[Exercise brief] Transcribe the entries below exactly; leave every image out.
Segment Start: Records for the exercise
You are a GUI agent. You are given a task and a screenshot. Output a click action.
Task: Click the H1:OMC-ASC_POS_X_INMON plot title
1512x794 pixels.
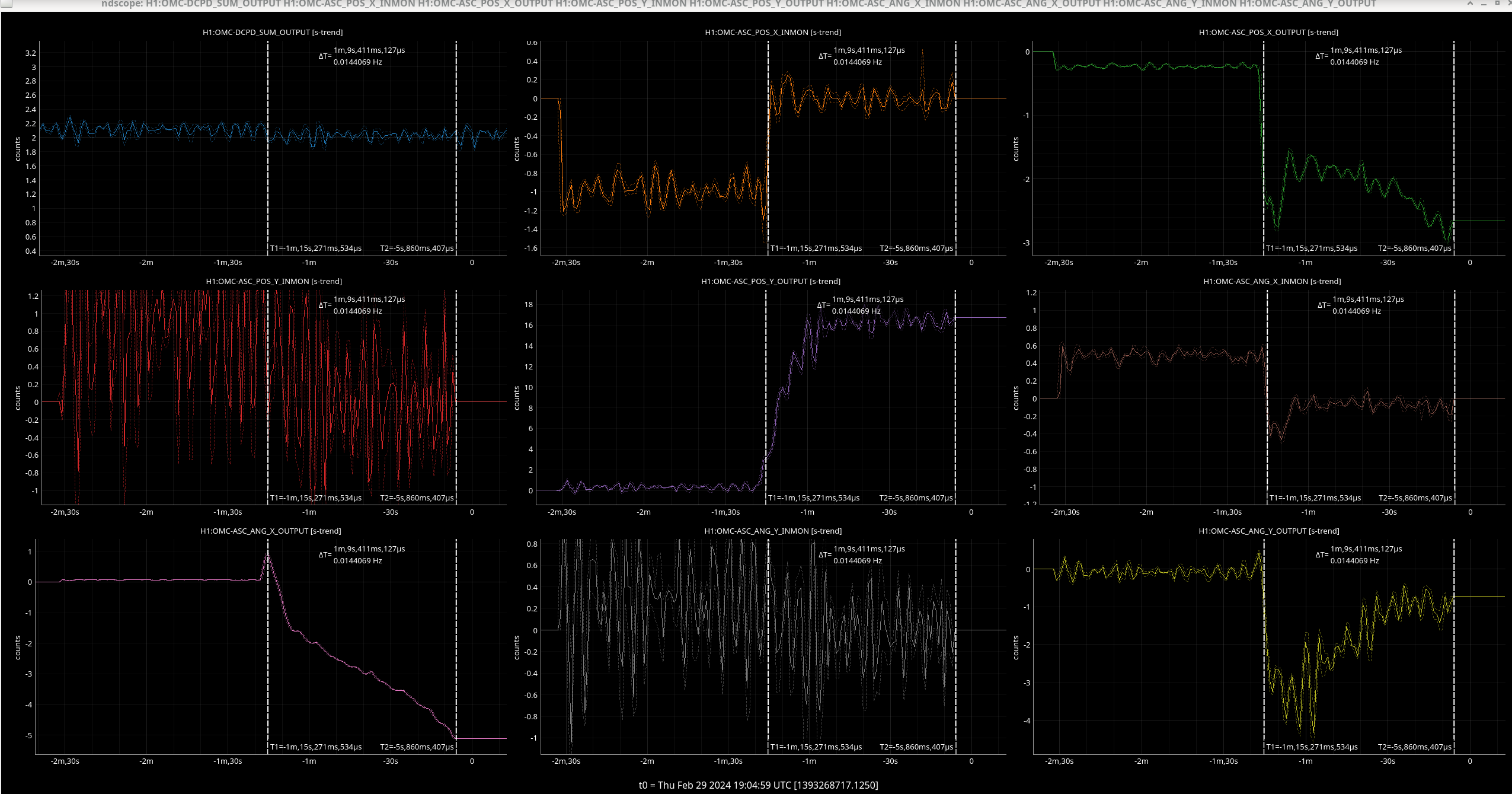(x=773, y=32)
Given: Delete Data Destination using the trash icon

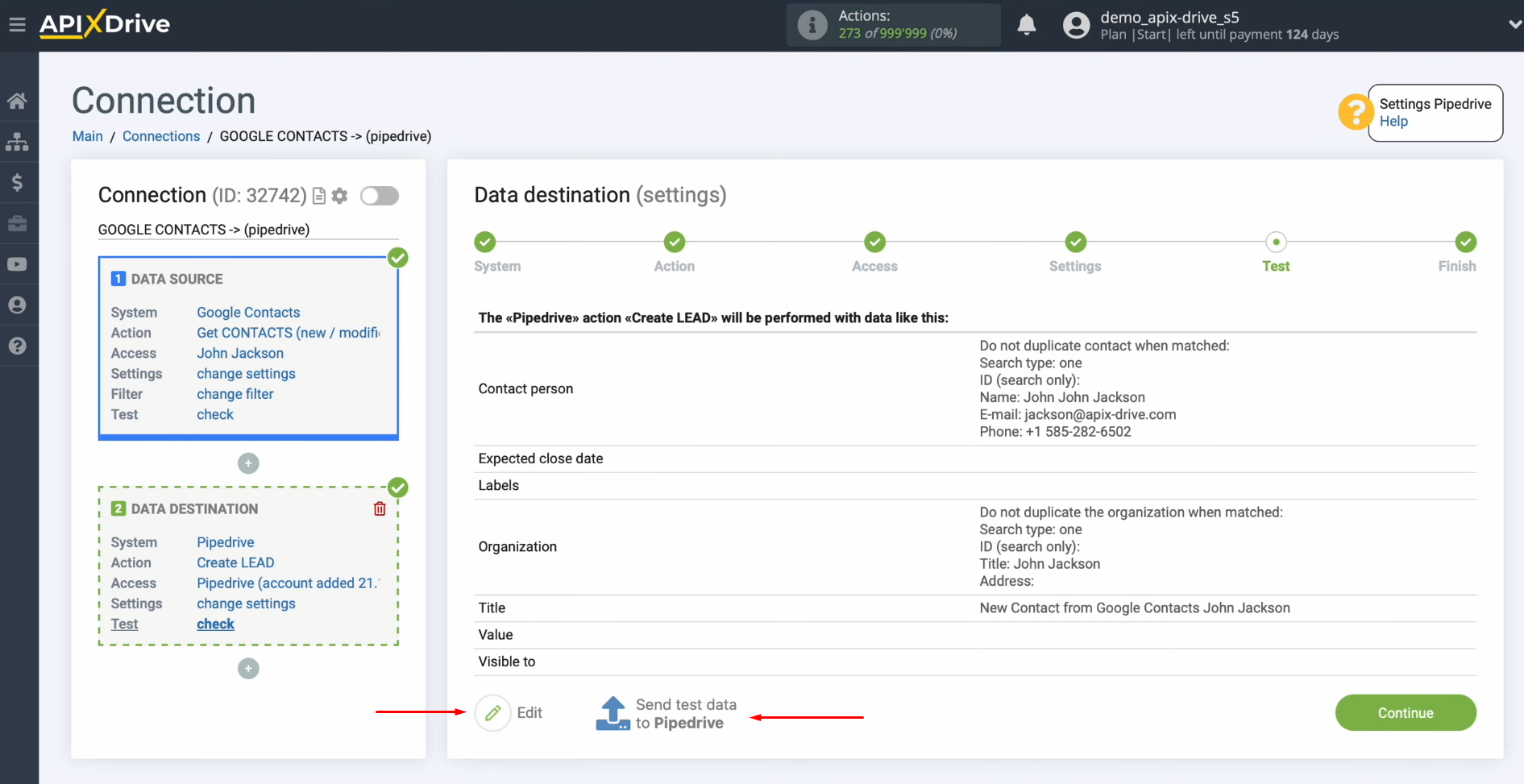Looking at the screenshot, I should [x=380, y=508].
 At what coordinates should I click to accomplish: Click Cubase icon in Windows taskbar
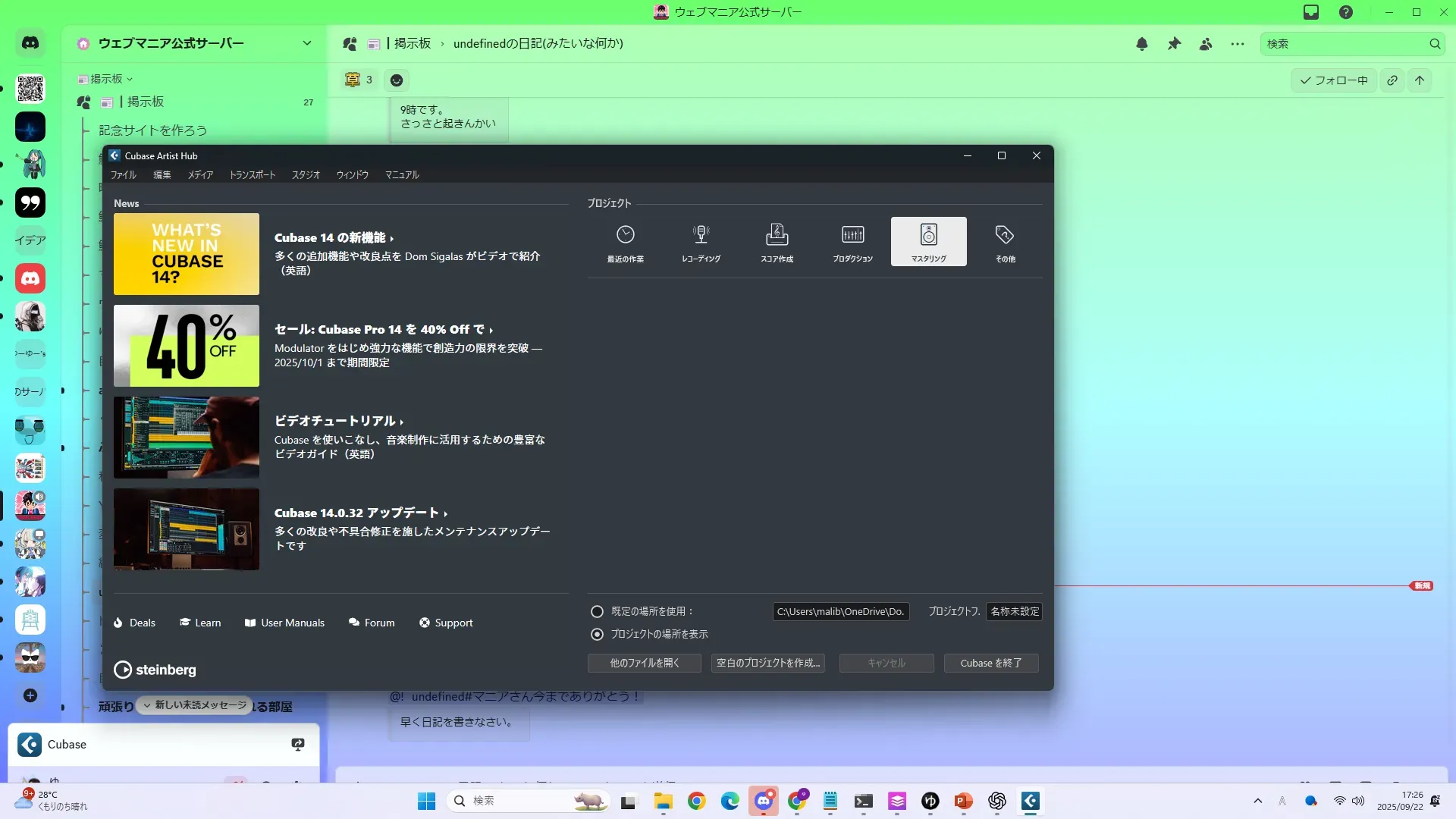pyautogui.click(x=1030, y=801)
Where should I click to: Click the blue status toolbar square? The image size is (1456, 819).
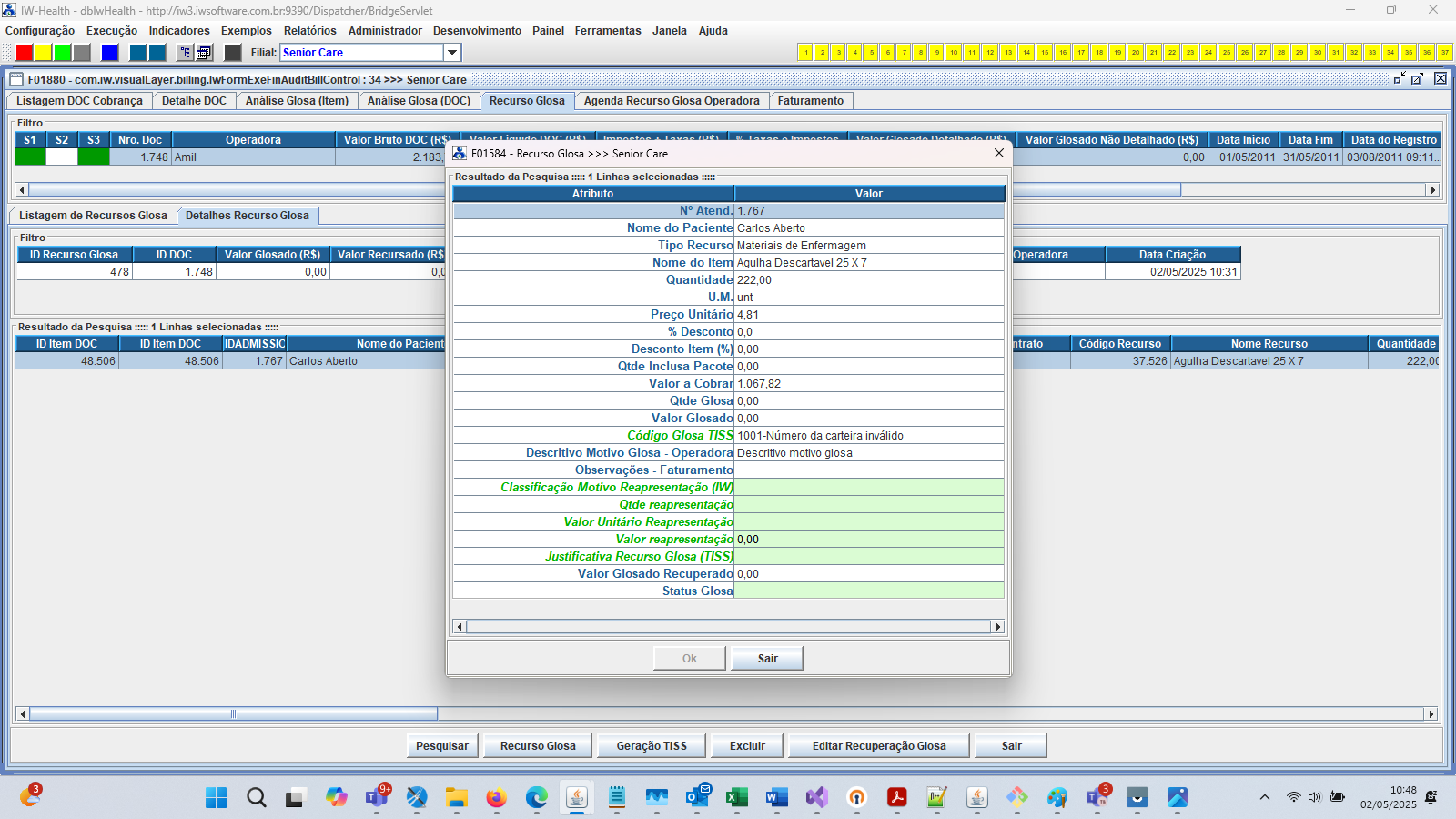[x=108, y=52]
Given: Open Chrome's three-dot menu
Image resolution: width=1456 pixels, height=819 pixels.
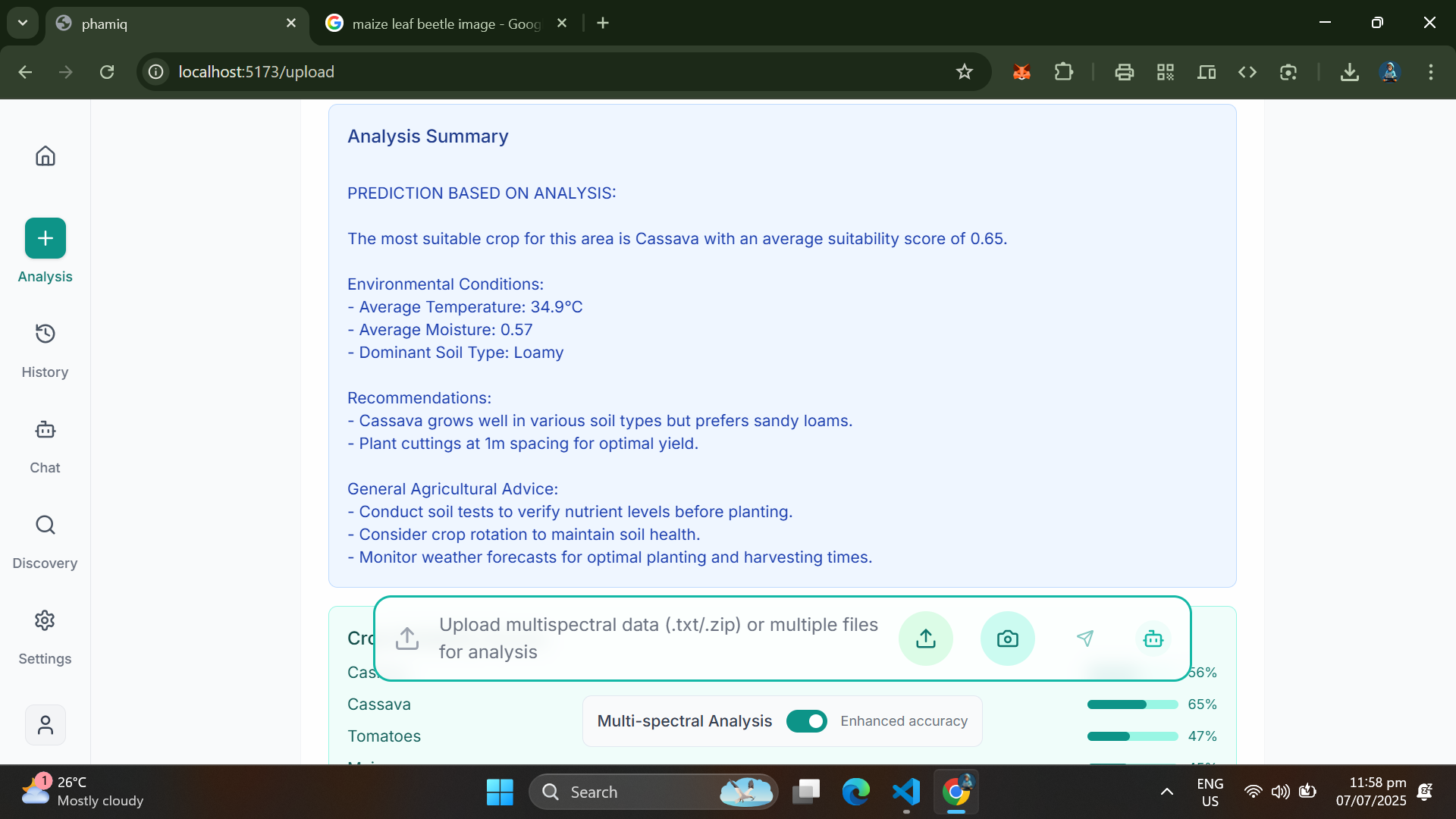Looking at the screenshot, I should [x=1430, y=72].
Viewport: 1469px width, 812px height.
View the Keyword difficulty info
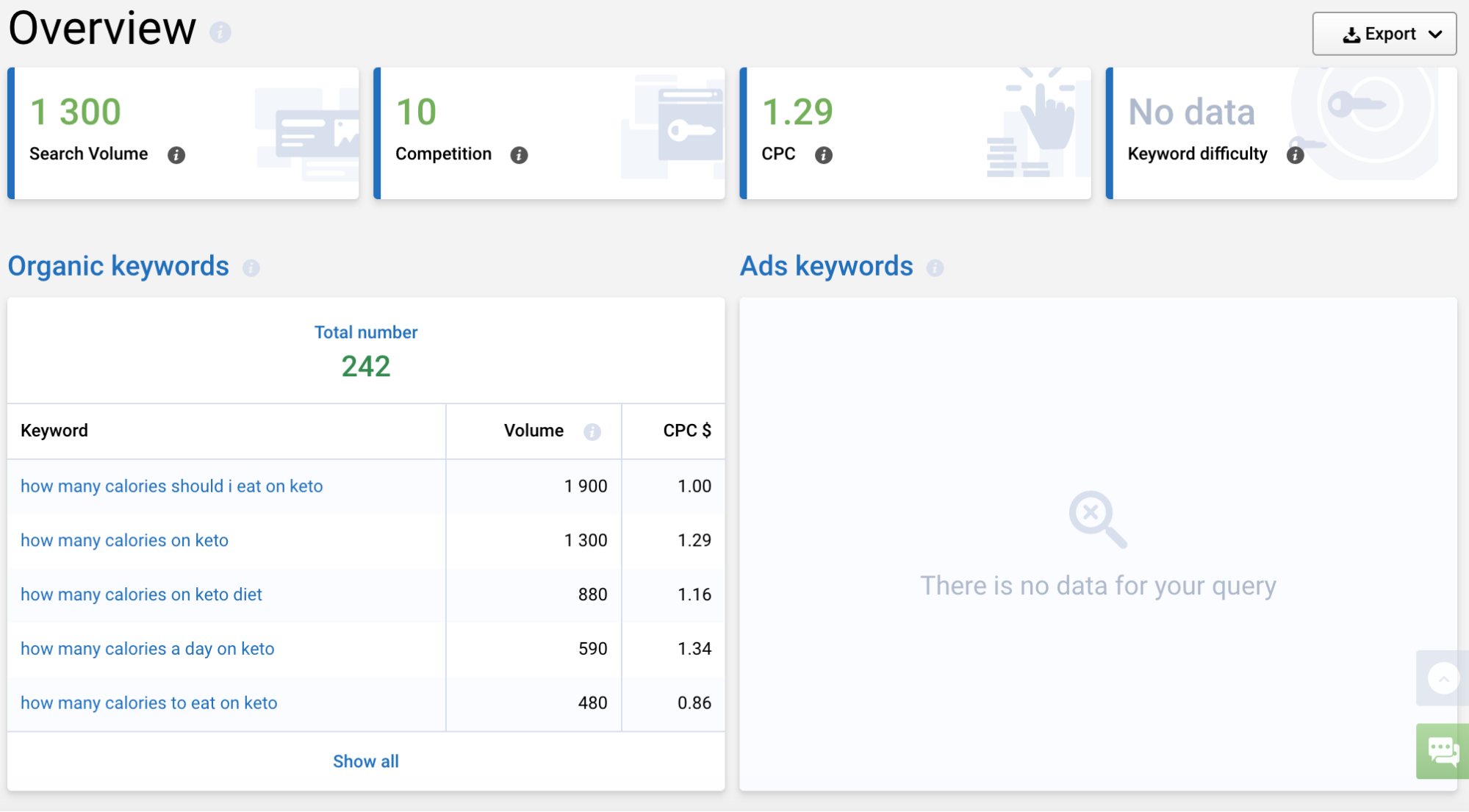(1296, 154)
Segment End: Records for the exercise
[Answer for the task]
You are a GUI agent. You are given a task and a screenshot. Output a click action.
Task: Click the H1:OMC-ASC_POS_X_INMON plot title
1512x794 pixels.
(x=773, y=32)
Given: Delete Data Destination using the trash icon

Looking at the screenshot, I should [x=380, y=508].
 At what coordinates should I click to accomplish: Click Cubase icon in Windows taskbar
pyautogui.click(x=1030, y=801)
Where should I click to: Click the blue status toolbar square? The image size is (1456, 819).
[x=108, y=52]
Given: Open Chrome's three-dot menu
Image resolution: width=1456 pixels, height=819 pixels.
Looking at the screenshot, I should [x=1430, y=72].
Viewport: 1469px width, 812px height.
View the Keyword difficulty info
(1296, 154)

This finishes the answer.